Building and owning data centre infrastructure is a more capital-intensive model but gives Mistral direct control over its compute stack, an increasingly important consideration for European enterprise and government customers who want AI services that do not route through American hyperscaler infrastructure.
Mistral's ARR crossed $400 million in February 2026, up from $20 million a year earlier, and the company has set a target of $1 billion in recurring annual revenue by end of year.
The $830 million debt facility sits within a broader infrastructure ambition that Mistral has been building since late 2025. In March 2026, MGX, Abu Dhabi's $100 billion AI investment fund, Bpifrance, Nvidia, and Mistral jointly announced plans for a 1.4 gigawatt AI campus near Paris, with construction expected to begin in the second half of 2026 and operations launching by 2028.
That project is on a different scale from the Bruyères-le-Châtel facility; the debt raise announced today funds the nearer-term, smaller deployment. In February 2026, Mistral also acquired Koyeb, a Paris-based cloud infrastructure startup, as part of the same infrastructure buildout strategy.
Mistral was founded in April 2023 by Arthur Mensch, Guillaume Lample, and Timothée Lacroix, Mensch from Google DeepMind, Lample and Lacroix from Meta. It raised a $2 billion Series C in September 2025, valuing the company at approximately $13.8 billion, making it Europe's highest-valued AI startup.

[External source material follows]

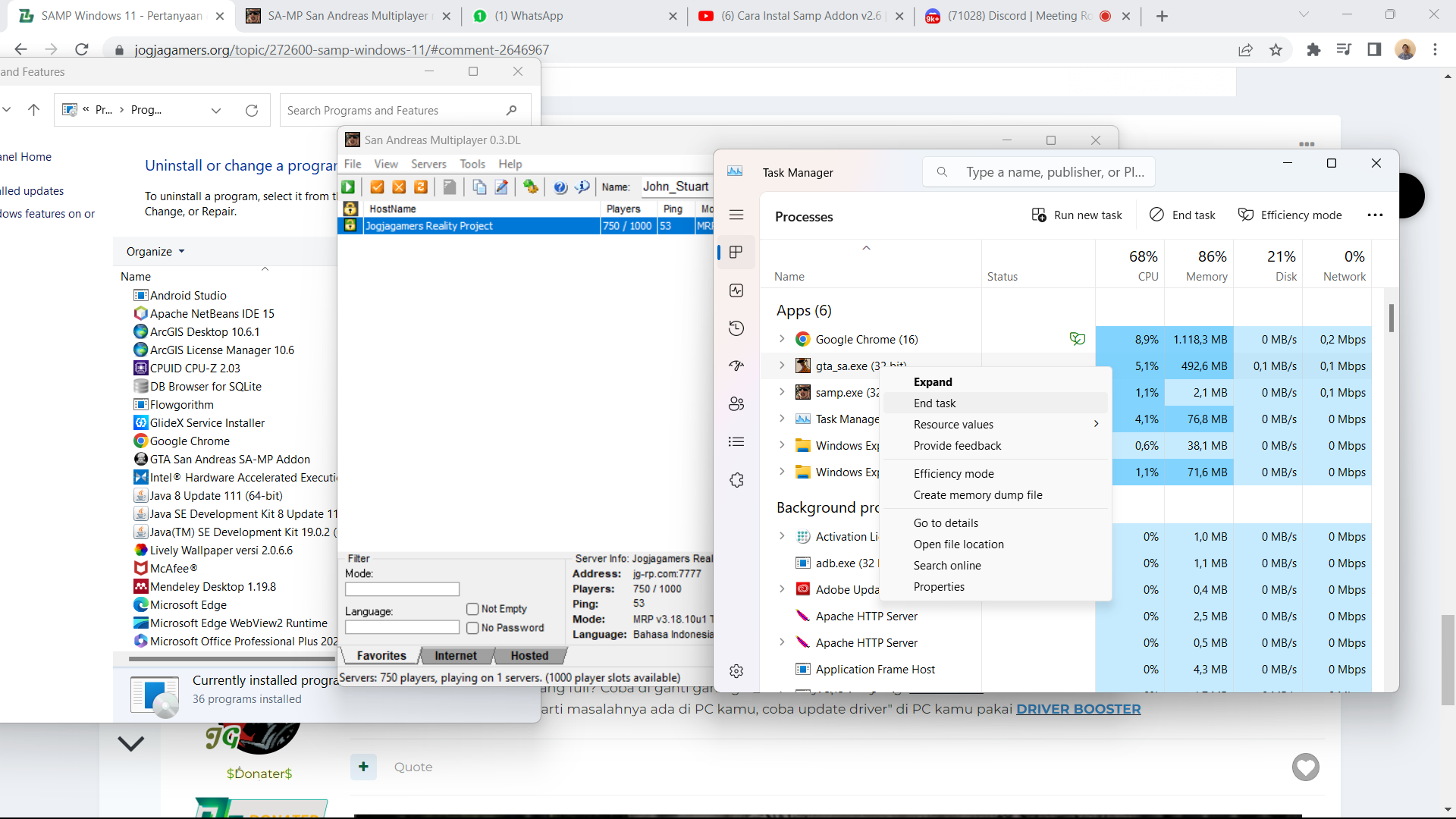
Task: Follow the DRIVER BOOSTER link
Action: (x=1078, y=709)
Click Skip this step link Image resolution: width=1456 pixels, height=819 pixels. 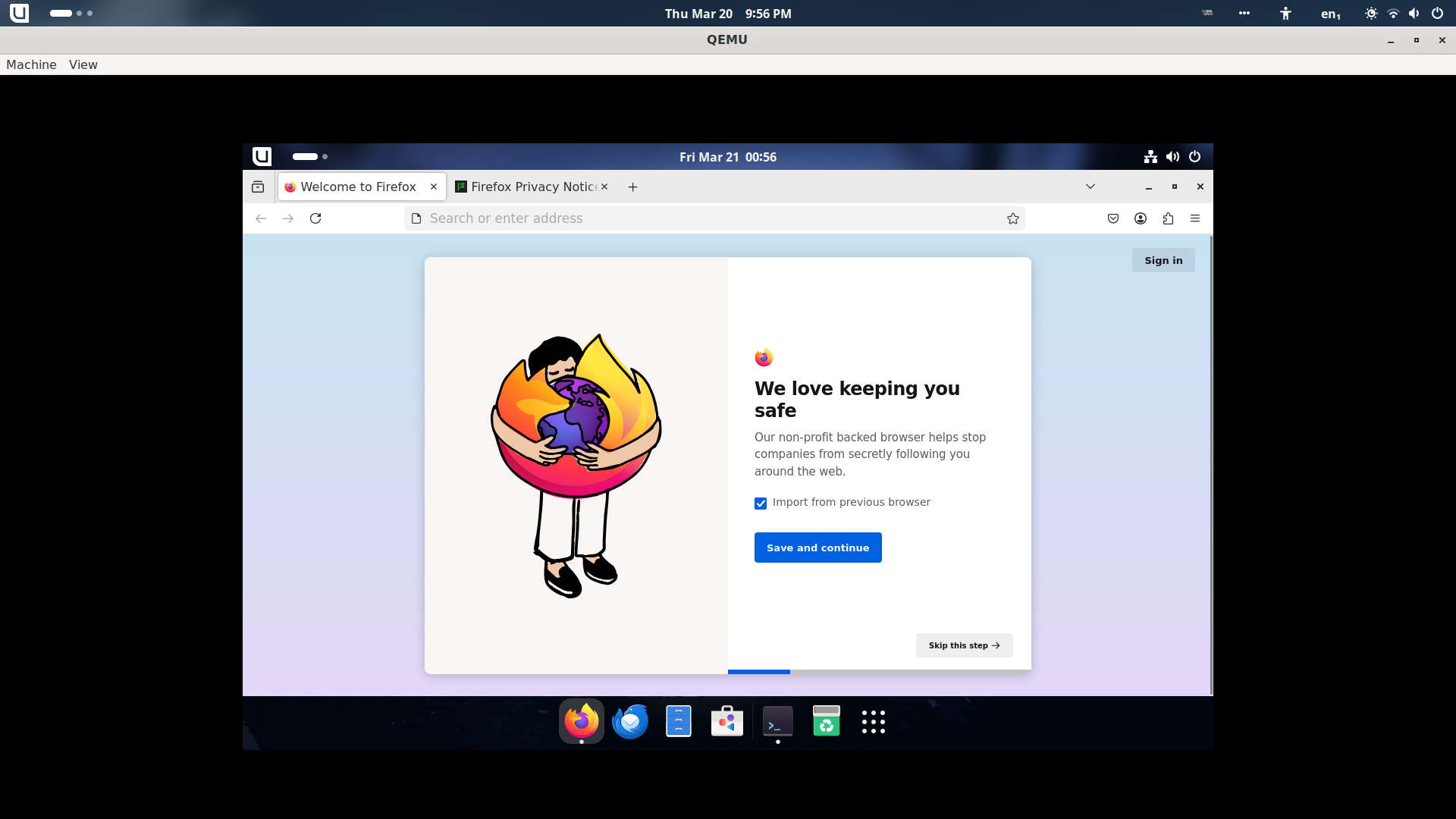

Total equity raised across all rounds now exceeds $3 billion. The company employs around 860 people. It has positioned itself as the principal European alternative to US frontier AI providers, a pitch that has become commercially significant as European enterprises and governments grow increasingly cautious about technology dependency on US companies amid geopolitical volatility.